Given passage:
Hiring security is easy to get wrong — the cheapest bid is often the riskiest. This step-by-step guide walks you through vetting a licensed company the right way, from license checks and state-by-state training standards to the questions that separate pros from pretenders.
Choosing a security company is a decision you don't want to get wrong: the wrong provider means unreliable coverage, uninsured liability, and staff who quit within weeks. The good news is that vetting a security firm follows a clear, repeatable process — the same checklist a professional facilities or risk manager would use. This guide walks through all eight steps, including how licensing and training standards differ across states, so you can hire with confidence whether your site is in California, Texas, New York, or anywhere between.
Define your needs, verify the company's state license and insurance, check training and supervision, call references, compare at least three bids on identical scope, and sign a contract with clear post orders and an exit clause. Never pick on price alone — the lowest bid is usually the one cutting corners on pay, insurance, or training.
Step 1: Define your security needs
Scope drives everything downstream — the license category, the staffing plan, and the cost. Before you contact a single vendor, do a quick site risk assessment and decide:
- Armed or unarmed? Most sites need trained unarmed officers; armed coverage is for genuine, documented threats (see armed vs. unarmed).
- Static post or patrol? A fixed guard, a mobile patrol that visits on a schedule, or a mix.
- Coverage hours. A single shift, business hours, or 24/7 — and remember that continuous coverage of one post takes roughly 4.2 full-time guards once you account for relief and turnover.
- Special requirements. Access control, CCTV monitoring, reception duties, industry-specific experience (healthcare, cannabis, construction, retail).
Writing this down first keeps every quote comparable and stops vendors from steering you toward whatever they happen to sell.
Step 2: Verify the state license
A legitimate provider holds a company-level license, and in most states its officers hold individual registrations. Confirm both. The licensing body differs by state — California's BSIS, Illinois' IDFPR, Texas' DPS Private Security Program, Florida's FDACS, New York's Department of State — and a few states (Colorado, Missouri) or Pennsylvania license only at the local or county level. Ask for the license number in writing and check it yourself on the state's official lookup rather than trusting a logo or a verbal claim. Our companion guide, how to verify a security company's license, has the agency, credential names, and official lookup for 20+ states.
If an unlicensed, uninsured company's guard injures someone on your property, you can be pulled into the claim under negligent-hiring and vicarious-liability theories. A verified license and a current certificate of insurance are your first line of defense.

Task statement:
Write the next part of the guide on hiring a security company, starting right after its final sentence. The lines that come after the guide on hiring a security company aren't needed for anything here.

Information supplied:
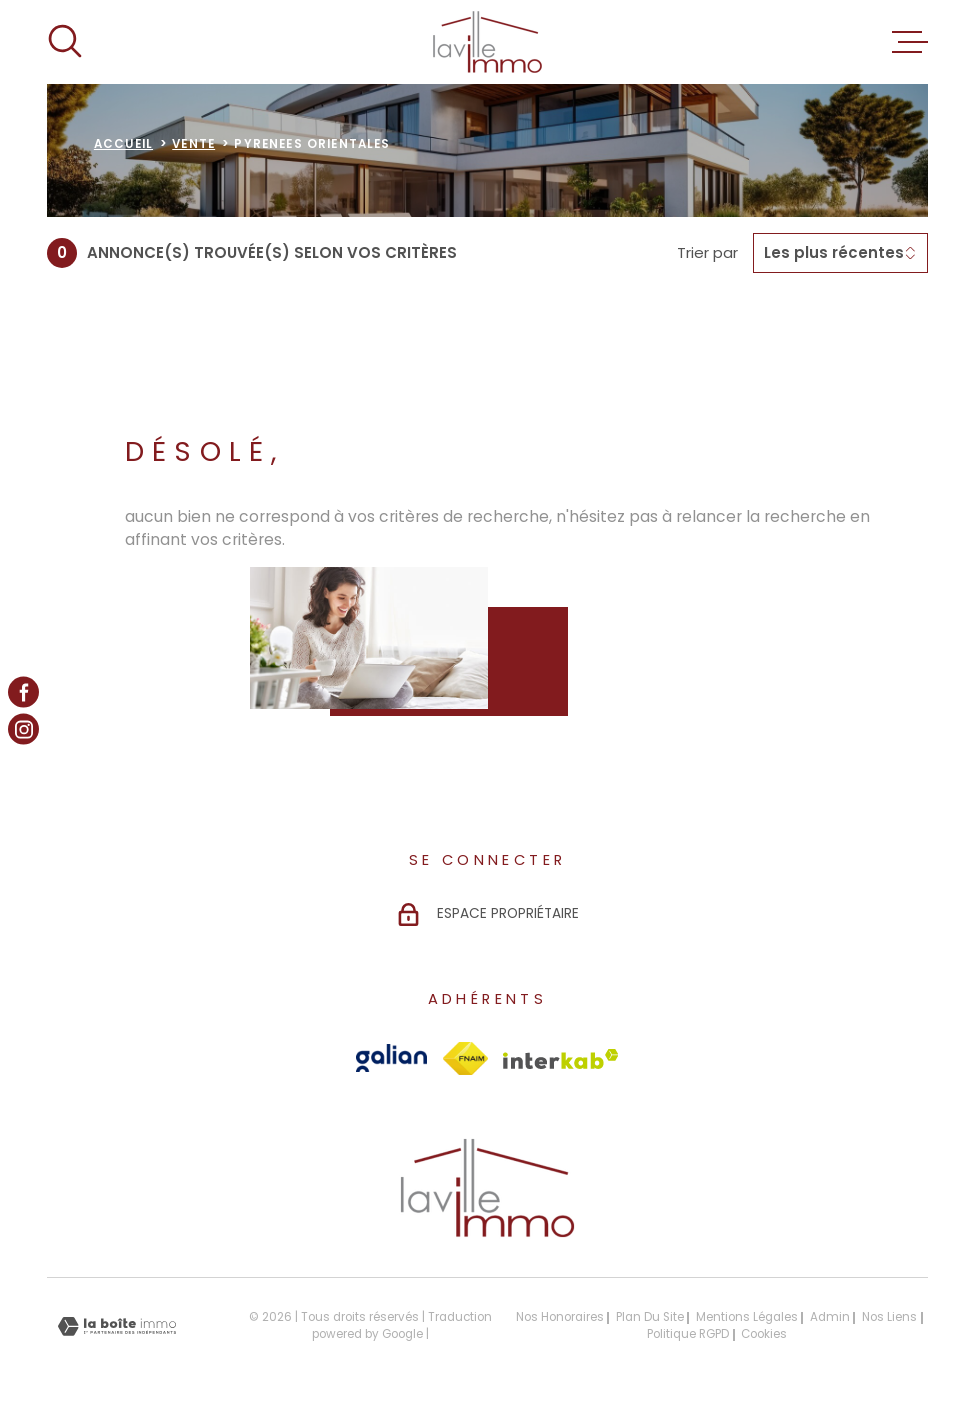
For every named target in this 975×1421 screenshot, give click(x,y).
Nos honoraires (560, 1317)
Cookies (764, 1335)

Solved exercise:
Step 3: Confirm insurance with a COI
Request a current Certificate of Insurance (COI) and require your business to be named an additional insured before you sign — reputable firms provide this without hesitation. Confirm three coverages at minimum:
- General liability — commonly $1M per occurrence / $2M aggregate, and higher for armed work. Several states set a floor tied to the license (California requires $1M for PPOs; Maryland requires $1M for larger agencies).
- Workers' compensation — for every officer, so an injured guard's claim runs against the firm, not you.
- Commercial auto — if patrol vehicles are used.
Get the COI directly from the insurer or broker, not as a forwarded PDF, and for armed coverage confirm a specific firearms/assault-and-battery endorsement. Our guide to security contracts and insurance covers the full picture.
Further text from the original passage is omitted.